Immediately upon deciding to work together, we chose a field of experimentation independent of our respective activities. We wanted a common and neutral middle-ground, a studio without walls. Sites were to be the frame, or stage, for the dramatization of different relationships: between us, us and others - our partners, the local population, etc. - as well as between us and places that were otherwise forgotten, forsaken, overlooked. Fragments of nature or of the countryside which, finally, were often quite close and familiar.

The B/B art project considers the site with care and makes careful use of it. Our involvement is always geared to a technical-visual solution adapted to each site-situation. The point is to materialize - on a specific spot, and through it - a process of temporary appropriation, the passing possession or transient taming of a place. This is essentially a matter of experience - direct and intense - there is no room for simulation. Site-work is a matter of reacting to a place, so as to activate or inactivate it. This means relying on the givens of the site, interpreting it and its surroundings, considering its history - in ecological terms - so as to adapt to or alter the order of things; the latter being the more critical aspect of our intervention.

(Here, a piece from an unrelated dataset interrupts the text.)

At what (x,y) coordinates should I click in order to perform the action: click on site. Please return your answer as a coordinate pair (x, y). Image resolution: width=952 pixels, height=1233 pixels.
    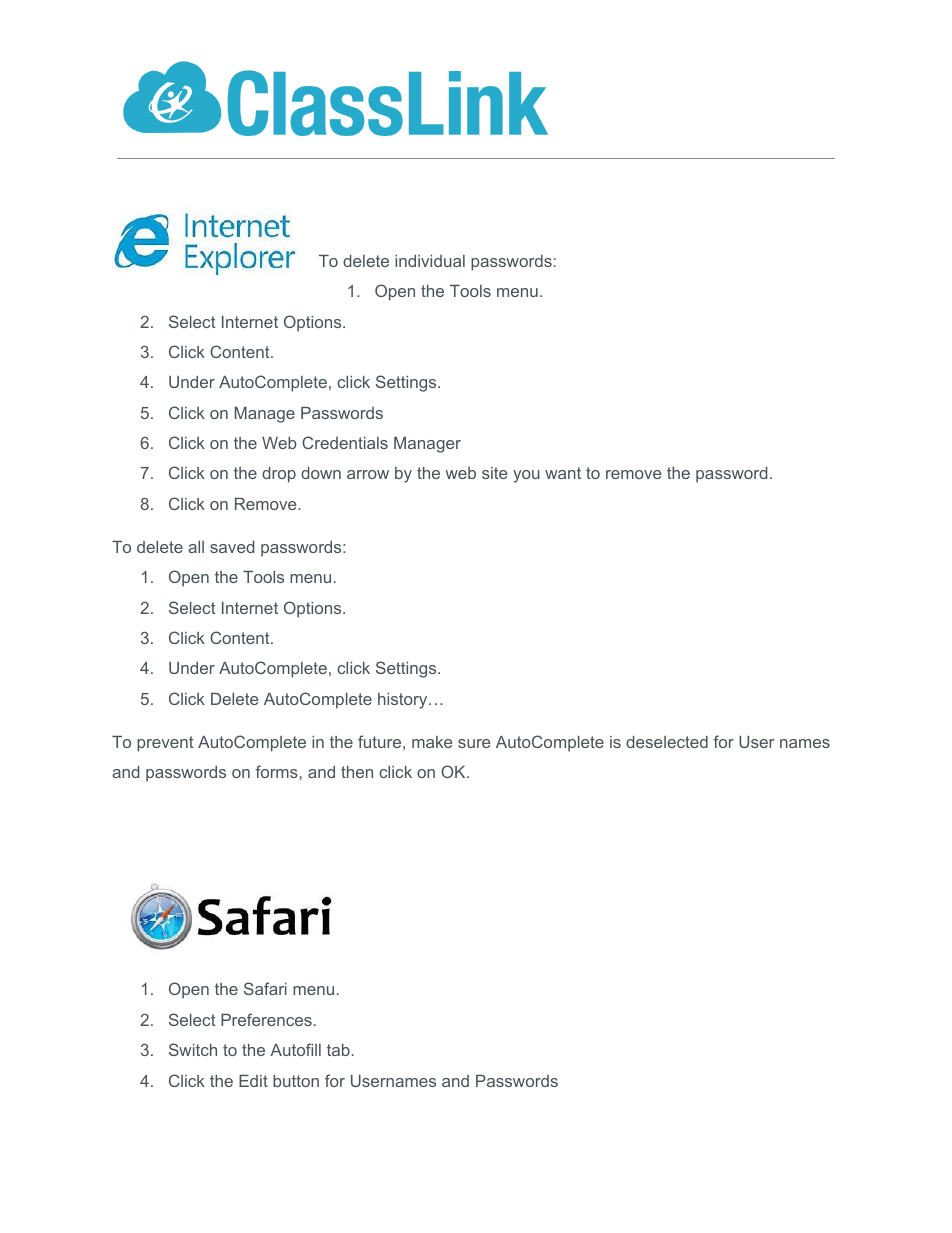
    Looking at the image, I should click on (494, 473).
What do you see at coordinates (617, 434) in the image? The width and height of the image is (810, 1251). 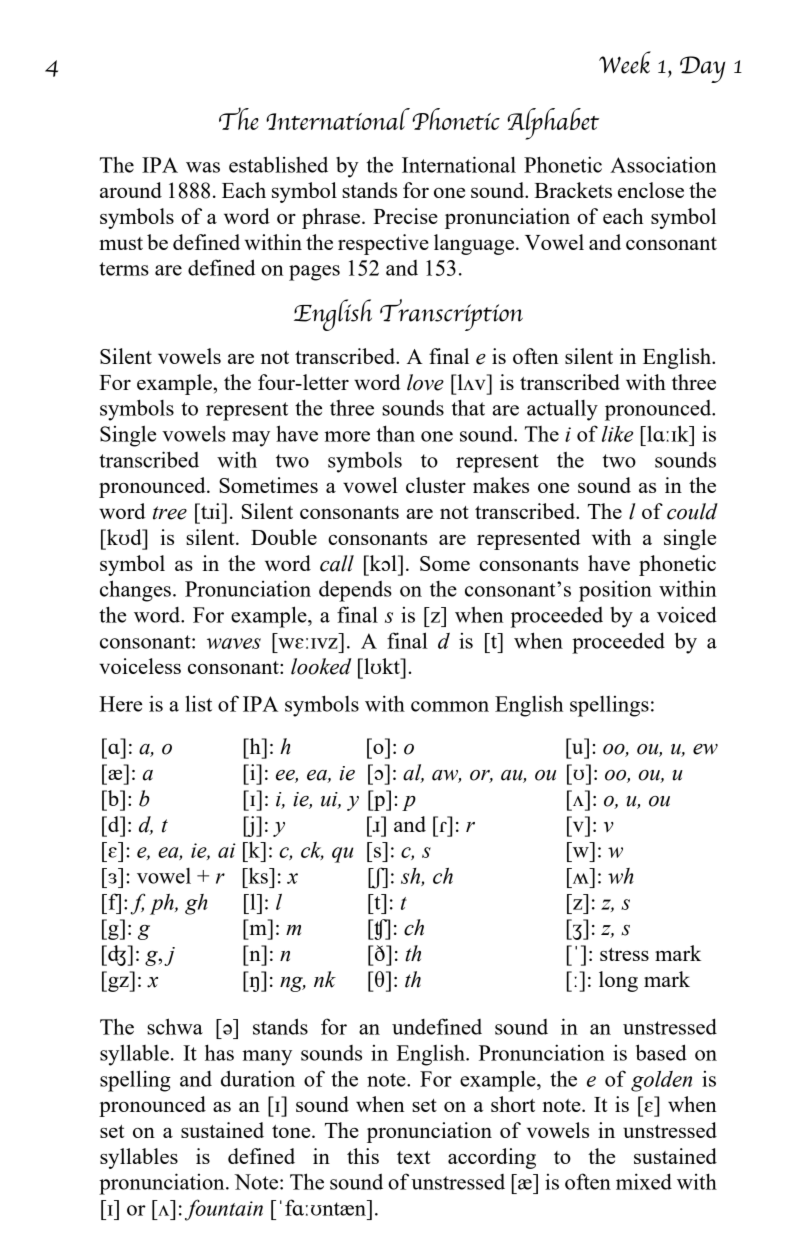 I see `like` at bounding box center [617, 434].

Following a sort of technical mimesis, our operative modalities are drawn from the local environment and, generally speaking, from the fields of agriculture, architecture, ecology, and photography. There are no trade secrets or special skills. The re-appropriation and re-interpretation of ordinary modes of territorialization - however transient - produce the ordered figures of our respective positions. That is, ways of being-in-the-world and inhabiting it, a co-existence congruent with the facts of the site: weather, schedule, and social modes of adoption and co-adaptation. Our rites of appropriation-inhabiting-dispossession involve the process of emergence and abandonment of a site, a passage, a transitory condition. To tame a piece of land is to try to make it one’s own at the same time that it shapes one - while the co-habitation lasts. It is a drama with three actors: the two of us and a site that is never neutral.

The finished work demands an active attitude on the part of the spectator. It is an invitation to act/react, not just because of an implicit adherence to the artwork, but because of the experience of the site: frequentation/appropriation. Thus our installations often include footpaths that penetrate the installation and facilitate its occupation. The phase of dispossession heralds that of the social and local disappearance/integration. This involves a tacit contract with the physical and social milieus.

In recent years we have been giving special emphasis to developing a greater integration of the spatial, temporal and social factors. The salvaging of sites in the process of losing their meaning involves a social dimension in which spaces are re-activated, in which our critical gaze creates figures not always expected, but that we wish to see emerge.

Spatial expansion of the intervention from tens of square meters to hundreds of hectares modifies our relationship to the work: to its size, if not scale. Here, the means require more than ever that we anticipate, work in teams, and organize the construction of specific interventions. Temporal extension from months to decades requires another relationship to the site and the duration of the realization. Site-work enjoins us to take the cyclical dimension of time into consideration: when the maintenance of a site becomes the sine qua non of the existence of our work, but also when other time-frames are involved - years to decades - when the masses in play oppose their inertia to disappearance.